I'm out. I'll gladly buy a license though, exactly once. Willing to pay you for your time, but I'm tired of "rental economy".

zetalyrae a day ago | parent | next [-]

Unfortunately, I doubt this would be a sustainable model for the developer.

kstrauser a day ago | parent | next [-]

Microsoft's revenue in 1990 was 1.18B when they launched Office, sold for one-time payments. Of course they're pushing people to subscribe now so they can get that sweet recurring revenue, but that business model sustained freaking Microsoft for about 30 years.

I'm not convinced by unsustainability arguments. Now, it could be that competing with FOSS makes it a lot harder to make money now. I'm sympathetic to that, inasmuch as I can be for someone who wants to sell what others are giving away. That would be challenging. But why is it suddenly impossible to sell software, when they was the common model until rental became popular a few years ago? What's inherently different now that let someone sell programs for decades but now it's just impossible?

trhway a day ago | parent [-]

buying - capital expenditure with amortization (and usually goes through a lot of approvals, centralized IT, etc.), subscription - expense, frequently decided upon and paid directly by the Line-Of-Business/dept. Expense is generally better, so it is chosen by business when possible (it is all very generic of course, and there are niche cases where situation is different)

That matches on the supplying side as subscription revenue is also generally better.

PostOnce a day ago | parent | prev | next [-]

at $4 a month he is going to need one hell of a lot of customers and zero churn to even keep the lights on over his ramen bowl.

reactordev a day ago | parent [-]

All it takes is some dev shop to say “give me 5,000 seats”

exabrial 10 hours ago | parent [-]

Your example proves otherwise:

5,000 seats x $200 price = $1,000,000 cash realized, right now, no debt financing needed for funding development, regardless if said dev shop leaves you.

5,000 seats x $4 = $20,000 month. That kinda pays the salary of a single FTE, and development ceases if customer runs away, only safe option would be to finance further development to insulate yourself from churn.

reactordev 3 hours ago | parent [-]

Bro, $200!?! For a SQL browser? Nah…

$20 x 5,000 seats = $100,000 realized right now.

With that, he could invest it, finish the features, start work on 2.0 and charge and upgrade of $20 to all his customers when he has MSSQL, MySQL, pgsql, SQLite, Oracle. 2.0 could include cloud db’s.

Not everything has to be a subscription and if people continue to find value, they’ll upgrade if they think it worthy.
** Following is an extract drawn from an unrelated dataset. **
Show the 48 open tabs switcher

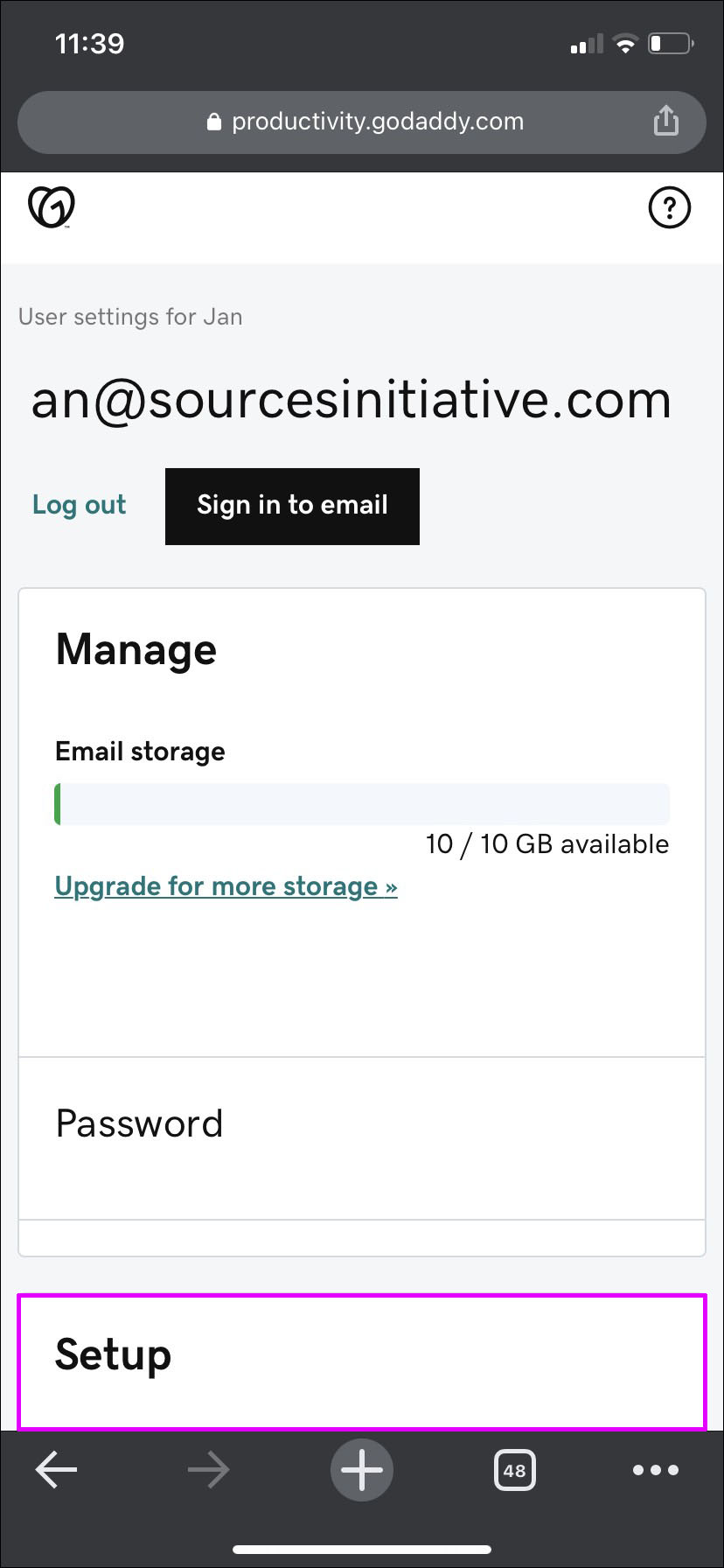514,1471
Subscriptions tend to be vampires on the wallet and are used to trap users into paying a developer indefinitely. I consider it hostile to users. The exception is if it’s a service that can’t run on my machine. Or a service that does back office for me.

groby_b a day ago | parent | prev [-]

Fairly certain it'd be more sustainable than a $4/month subscription, which is a nuisance for anybody who'd actually want to pay for this.

$4 is targeting the hobbyist market. Within that segment, the tiny population of devs who'd actually be willing to pay for tools usually uses a large assortment of tools, and is not willing to pay a separate subscription fee for each.

PostOnce a day ago | parent | prev [-]

it might even be more profitable to pay once. What are the odds a user stays subscribed to this for >4 years vs paying $199?

LollipopYakuza a day ago | parent [-]

Probably low, but it's probably more than 4X times likely for a user to stay subscribed for 6 months rather than paying $199.